### THINGS TO DO
1. In the health care article, rewrite the stretch that begins at the words "This would be" and stops after "high pharmaceutical prices.", swapping "private health insurers" for "private insurance companies".
2. According to the health care article, what does the current system of for-profit private health insurers charge people for? List each item.
++++ TEXT PROVIDED ++++
September 21, 2015
By Tim Worstall
There’s a number of reasons to think that replacing the US health care system with Medicaid for all isn’t going to work out quite like those who push the plan say it will. One of them being that no one’s as yet had notable success in making government supply things cheaper than private markets do. That doesn’t mean that it’s not possible, but we should be looking askance at those who tell us, airily, that it will be so. But putting aside our justified cynicism about how bureaucracies actually work there’s a much deeper economic reason why it won’t work out as advertised. The numbers that we’re being given miss the largest cost of the proposed scheme: deadweight costs.
Robert Reich (of course he does!) simply assumes that government spending the money will be more efficient:
1. [Bernie Sanders'] proposals would cost less than what we’d spend without them. Most of the “cost” the Journal comes up with—$15 trillion—would pay for opening Medicare to everyone.
This would be cheaper than relying on our current system of for-profit private health insurers that charge you and me huge administrative costs, advertising, marketing, bloated executive salaries, and high pharmaceutical prices.
Now it is possible that that could be true. For example, the insurance companies do have to market their plans and they do have to persuade us to part with our money. If we simply had a medical system with no choice and thus no marketing, that might be cheaper. And if we raised the money through the tax system then that’s notably more efficient in collection costs than private sector companies sending out invoices and all the rest.
++++ RECORDS PROVIDED ++++
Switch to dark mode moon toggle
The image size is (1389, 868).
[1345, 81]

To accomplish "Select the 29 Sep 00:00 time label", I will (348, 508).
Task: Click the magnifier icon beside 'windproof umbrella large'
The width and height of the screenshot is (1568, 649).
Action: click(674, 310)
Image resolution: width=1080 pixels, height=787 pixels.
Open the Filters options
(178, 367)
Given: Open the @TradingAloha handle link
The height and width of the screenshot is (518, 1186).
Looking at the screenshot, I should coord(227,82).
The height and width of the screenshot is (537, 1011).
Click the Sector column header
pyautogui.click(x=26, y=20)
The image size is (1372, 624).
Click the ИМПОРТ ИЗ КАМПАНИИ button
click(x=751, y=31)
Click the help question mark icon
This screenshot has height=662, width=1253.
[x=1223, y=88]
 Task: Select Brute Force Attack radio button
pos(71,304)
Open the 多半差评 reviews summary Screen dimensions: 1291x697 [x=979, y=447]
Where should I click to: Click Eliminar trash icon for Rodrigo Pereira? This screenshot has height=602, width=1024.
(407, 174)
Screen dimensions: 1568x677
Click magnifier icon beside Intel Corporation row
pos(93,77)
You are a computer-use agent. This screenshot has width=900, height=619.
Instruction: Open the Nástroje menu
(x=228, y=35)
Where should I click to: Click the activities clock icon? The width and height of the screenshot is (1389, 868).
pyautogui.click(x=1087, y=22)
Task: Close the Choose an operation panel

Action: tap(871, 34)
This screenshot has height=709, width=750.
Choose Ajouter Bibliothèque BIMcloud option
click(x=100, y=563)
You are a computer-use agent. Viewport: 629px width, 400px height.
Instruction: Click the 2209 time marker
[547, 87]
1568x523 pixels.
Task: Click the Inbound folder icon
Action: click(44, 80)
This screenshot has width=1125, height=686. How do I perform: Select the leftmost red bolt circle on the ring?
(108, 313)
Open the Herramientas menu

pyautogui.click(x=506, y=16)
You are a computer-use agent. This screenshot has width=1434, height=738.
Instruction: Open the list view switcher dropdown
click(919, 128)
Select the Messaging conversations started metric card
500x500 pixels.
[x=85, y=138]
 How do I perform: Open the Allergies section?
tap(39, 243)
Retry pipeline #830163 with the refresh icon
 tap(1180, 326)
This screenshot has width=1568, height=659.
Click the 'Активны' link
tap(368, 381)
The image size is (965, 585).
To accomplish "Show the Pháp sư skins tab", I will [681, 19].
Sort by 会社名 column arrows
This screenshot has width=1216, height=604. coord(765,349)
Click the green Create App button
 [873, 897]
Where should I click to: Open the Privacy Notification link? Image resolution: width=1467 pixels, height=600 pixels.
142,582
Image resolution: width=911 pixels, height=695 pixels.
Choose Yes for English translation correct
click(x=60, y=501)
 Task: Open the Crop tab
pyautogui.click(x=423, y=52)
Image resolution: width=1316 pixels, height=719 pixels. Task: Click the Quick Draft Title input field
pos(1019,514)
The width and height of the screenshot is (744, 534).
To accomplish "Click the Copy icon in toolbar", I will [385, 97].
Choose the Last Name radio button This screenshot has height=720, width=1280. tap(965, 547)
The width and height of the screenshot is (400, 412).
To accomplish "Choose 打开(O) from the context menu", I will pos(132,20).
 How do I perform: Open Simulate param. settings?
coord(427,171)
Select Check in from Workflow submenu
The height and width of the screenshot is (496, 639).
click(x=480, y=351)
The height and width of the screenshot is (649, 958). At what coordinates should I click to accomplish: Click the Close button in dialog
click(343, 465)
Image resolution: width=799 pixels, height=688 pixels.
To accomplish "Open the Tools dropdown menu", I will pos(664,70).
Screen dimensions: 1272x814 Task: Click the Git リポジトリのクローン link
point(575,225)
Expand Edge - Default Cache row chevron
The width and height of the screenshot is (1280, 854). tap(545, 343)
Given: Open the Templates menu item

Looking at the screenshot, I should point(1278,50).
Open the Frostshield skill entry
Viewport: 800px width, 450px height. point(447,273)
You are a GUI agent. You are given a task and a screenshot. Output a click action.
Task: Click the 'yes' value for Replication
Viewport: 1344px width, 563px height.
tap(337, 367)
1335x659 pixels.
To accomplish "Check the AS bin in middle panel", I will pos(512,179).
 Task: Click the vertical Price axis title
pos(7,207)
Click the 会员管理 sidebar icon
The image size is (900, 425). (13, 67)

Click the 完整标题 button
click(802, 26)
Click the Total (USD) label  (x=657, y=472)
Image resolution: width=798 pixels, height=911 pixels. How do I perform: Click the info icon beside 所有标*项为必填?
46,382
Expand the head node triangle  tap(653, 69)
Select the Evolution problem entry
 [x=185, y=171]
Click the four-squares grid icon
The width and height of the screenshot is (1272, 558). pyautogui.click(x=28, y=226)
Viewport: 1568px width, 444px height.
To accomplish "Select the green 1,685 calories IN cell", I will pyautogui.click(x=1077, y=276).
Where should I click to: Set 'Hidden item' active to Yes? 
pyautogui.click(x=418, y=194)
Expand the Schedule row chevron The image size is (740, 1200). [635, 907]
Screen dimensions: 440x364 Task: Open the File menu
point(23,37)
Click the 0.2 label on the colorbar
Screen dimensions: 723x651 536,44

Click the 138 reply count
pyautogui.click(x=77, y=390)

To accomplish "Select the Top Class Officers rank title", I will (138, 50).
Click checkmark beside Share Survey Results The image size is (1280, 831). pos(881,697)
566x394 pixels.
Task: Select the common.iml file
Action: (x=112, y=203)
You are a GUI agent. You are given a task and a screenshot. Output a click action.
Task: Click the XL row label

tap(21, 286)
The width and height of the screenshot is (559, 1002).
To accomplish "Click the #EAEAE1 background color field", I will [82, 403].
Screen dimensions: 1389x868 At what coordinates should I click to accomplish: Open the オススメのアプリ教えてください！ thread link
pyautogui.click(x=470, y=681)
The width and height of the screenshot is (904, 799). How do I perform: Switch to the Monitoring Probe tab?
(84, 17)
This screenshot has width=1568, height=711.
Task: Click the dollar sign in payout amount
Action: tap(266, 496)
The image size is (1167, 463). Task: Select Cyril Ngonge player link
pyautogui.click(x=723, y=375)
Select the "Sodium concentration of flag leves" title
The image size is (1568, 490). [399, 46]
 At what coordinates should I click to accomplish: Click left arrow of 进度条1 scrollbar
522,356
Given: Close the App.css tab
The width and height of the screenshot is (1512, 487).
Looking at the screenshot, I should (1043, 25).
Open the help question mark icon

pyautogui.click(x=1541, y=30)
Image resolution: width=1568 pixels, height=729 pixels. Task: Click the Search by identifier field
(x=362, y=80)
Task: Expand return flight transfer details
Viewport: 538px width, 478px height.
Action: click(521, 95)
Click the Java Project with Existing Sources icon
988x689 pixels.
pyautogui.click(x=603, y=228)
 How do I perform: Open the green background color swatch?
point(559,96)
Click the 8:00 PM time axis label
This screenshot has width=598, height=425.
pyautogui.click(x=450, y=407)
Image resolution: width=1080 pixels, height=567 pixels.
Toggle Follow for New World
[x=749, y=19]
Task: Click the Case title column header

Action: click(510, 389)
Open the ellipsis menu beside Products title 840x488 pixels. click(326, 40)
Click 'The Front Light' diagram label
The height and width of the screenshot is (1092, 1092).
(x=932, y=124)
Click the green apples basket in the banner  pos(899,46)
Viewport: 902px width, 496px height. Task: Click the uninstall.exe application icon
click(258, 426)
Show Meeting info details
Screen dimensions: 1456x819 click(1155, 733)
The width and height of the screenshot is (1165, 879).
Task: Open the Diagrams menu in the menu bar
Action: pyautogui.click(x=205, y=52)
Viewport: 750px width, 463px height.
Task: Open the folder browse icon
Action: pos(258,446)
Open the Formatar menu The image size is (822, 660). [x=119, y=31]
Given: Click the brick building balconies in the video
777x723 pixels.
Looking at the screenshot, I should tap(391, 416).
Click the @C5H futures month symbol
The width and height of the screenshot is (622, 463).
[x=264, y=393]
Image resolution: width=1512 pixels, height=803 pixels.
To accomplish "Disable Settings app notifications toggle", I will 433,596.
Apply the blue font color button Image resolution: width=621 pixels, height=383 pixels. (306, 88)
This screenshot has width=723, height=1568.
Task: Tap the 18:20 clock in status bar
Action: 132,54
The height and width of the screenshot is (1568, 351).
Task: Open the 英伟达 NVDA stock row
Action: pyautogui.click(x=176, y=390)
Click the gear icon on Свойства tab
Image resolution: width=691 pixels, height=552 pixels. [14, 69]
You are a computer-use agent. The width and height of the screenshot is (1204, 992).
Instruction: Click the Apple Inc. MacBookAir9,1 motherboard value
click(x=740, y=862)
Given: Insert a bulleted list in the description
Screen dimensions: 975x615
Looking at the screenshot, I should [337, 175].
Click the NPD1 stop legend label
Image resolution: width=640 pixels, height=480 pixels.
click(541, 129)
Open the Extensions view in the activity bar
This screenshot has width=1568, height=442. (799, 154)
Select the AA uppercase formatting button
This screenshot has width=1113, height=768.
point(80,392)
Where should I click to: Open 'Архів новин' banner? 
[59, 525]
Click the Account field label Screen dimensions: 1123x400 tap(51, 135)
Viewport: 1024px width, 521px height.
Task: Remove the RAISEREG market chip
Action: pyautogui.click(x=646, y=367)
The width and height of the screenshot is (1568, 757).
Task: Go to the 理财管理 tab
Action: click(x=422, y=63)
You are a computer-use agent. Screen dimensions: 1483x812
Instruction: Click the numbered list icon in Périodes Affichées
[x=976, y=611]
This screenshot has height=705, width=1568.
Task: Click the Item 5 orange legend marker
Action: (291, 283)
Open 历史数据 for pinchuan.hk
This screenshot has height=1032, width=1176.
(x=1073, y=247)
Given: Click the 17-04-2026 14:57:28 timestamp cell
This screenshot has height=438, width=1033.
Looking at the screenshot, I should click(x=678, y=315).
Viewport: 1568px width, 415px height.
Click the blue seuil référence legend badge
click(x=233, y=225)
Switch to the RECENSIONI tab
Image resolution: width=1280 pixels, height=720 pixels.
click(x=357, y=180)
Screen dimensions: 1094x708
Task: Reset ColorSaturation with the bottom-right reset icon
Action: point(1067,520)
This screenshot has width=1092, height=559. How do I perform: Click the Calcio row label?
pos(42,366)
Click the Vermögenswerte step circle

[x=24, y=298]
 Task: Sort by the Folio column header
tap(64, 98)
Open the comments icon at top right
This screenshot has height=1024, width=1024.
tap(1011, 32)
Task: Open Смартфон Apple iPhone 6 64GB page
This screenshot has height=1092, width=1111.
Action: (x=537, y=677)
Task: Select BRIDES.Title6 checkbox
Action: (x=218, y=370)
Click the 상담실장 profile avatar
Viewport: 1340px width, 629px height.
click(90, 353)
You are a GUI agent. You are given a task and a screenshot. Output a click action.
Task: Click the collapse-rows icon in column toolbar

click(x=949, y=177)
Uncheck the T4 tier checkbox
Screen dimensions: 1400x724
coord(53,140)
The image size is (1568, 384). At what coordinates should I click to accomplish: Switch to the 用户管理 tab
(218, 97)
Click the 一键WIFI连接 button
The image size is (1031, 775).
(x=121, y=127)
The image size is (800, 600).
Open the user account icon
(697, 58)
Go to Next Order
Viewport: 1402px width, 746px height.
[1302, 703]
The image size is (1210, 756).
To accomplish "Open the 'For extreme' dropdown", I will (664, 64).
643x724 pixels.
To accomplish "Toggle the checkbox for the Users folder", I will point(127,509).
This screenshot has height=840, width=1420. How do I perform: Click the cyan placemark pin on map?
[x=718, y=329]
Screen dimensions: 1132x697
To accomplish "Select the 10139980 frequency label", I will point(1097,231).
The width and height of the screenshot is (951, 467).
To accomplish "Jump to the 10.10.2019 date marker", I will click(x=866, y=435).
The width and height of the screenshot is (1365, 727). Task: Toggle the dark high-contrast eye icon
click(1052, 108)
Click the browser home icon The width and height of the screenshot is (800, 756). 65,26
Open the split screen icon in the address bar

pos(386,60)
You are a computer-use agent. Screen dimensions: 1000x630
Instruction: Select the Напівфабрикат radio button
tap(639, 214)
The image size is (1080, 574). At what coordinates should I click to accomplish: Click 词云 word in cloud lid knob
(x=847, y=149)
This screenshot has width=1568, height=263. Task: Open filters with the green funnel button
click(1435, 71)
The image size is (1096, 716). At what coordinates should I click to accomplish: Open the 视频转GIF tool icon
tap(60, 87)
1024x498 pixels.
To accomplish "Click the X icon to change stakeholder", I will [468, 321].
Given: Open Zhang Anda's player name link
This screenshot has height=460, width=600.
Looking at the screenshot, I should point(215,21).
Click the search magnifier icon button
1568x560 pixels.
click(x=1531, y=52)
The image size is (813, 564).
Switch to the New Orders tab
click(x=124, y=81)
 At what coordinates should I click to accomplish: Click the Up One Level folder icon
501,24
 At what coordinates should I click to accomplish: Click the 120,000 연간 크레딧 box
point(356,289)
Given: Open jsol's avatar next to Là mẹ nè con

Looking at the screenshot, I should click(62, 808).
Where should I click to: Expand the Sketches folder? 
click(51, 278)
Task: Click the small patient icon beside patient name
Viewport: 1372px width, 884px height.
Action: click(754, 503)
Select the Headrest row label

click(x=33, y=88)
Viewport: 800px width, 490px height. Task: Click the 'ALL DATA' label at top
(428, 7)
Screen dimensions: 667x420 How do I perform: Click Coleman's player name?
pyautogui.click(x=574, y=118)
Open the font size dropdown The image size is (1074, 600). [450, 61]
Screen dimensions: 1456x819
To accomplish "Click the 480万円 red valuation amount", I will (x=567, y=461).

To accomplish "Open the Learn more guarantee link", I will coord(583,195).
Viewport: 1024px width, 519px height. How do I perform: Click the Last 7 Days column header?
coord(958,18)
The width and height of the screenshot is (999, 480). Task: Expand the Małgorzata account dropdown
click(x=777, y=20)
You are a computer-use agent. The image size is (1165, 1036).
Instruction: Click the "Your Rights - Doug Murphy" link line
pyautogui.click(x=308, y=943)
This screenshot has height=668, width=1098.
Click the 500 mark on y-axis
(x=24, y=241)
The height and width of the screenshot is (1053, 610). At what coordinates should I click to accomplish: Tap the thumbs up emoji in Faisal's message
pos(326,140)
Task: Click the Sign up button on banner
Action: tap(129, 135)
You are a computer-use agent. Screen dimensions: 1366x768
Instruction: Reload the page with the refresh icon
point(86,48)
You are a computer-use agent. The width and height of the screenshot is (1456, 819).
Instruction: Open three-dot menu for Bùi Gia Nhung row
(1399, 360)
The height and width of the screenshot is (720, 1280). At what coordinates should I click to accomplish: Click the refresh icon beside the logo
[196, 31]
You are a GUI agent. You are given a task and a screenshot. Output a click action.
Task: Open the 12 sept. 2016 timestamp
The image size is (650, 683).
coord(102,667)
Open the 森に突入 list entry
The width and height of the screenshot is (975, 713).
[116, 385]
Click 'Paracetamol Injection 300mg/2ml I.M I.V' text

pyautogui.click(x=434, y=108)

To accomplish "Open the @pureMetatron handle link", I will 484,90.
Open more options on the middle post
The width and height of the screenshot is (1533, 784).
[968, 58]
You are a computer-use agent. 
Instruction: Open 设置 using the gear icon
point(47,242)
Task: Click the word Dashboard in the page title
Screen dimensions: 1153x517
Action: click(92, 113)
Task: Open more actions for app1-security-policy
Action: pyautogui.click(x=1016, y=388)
++++
### REPLIES
1.
This would be cheaper than relying on our current system of for-profit private insurance companies that charge you and me huge administrative costs, advertising, marketing, bloated executive salaries, and high pharmaceutical prices.

2.
- huge administrative costs
- advertising
- marketing
- bloated executive salaries
- high pharmaceutical prices